Dónde guardarlos en casa (y dónde no)
El baño es el peor lugar para guardar los medicamentos: la humedad y los cambios de temperatura son enemigos de los principios activos. Incluso se debe evitar la cocina, cerca de la estufa. AIFA recomienda guardar los medicamentos en un armario del dormitorio o en un armario fresco y seco, siempre fuera del alcance de los niños y las mascotas.
Medicamentos y sol: las combinaciones a conocer
Algunos principios activos, si se toman durante la exposición al sol, pueden provocar reacciones de fotosensibilización: manchas, erupciones e incluso ardor intenso. Es el caso de antibióticos como las tetraciclinas y quinolonas, sulfonamidas, anticonceptivos orales, antiinflamatorios no esteroides (AINE) y antihistamínicos como la prometazina.

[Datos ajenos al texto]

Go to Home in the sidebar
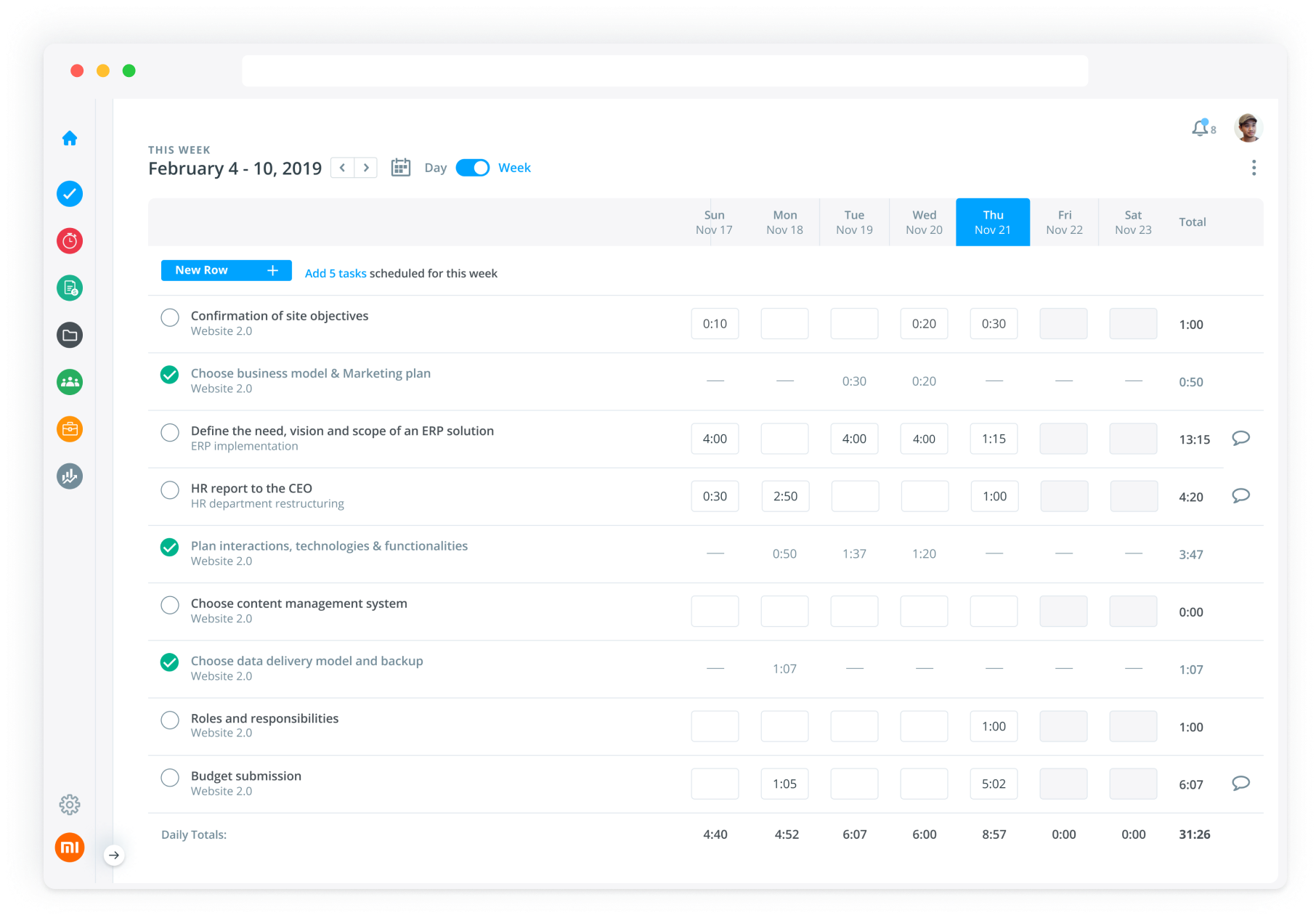Viewport: 1316px width, 918px height. point(70,139)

También se debe tener especial precaución con el uso tópico de geles o parches a base de ketoprofeno: se debe evitar la exposición al sol hasta dos semanas después del tratamiento. Lo mismo ocurre con las cremas a base de prometazina, que suelen utilizarse para las picaduras de insectos. En estos casos, lavar bien la zona tratada antes de exponerse es un gesto sencillo que puede evitar consecuencias desagradables.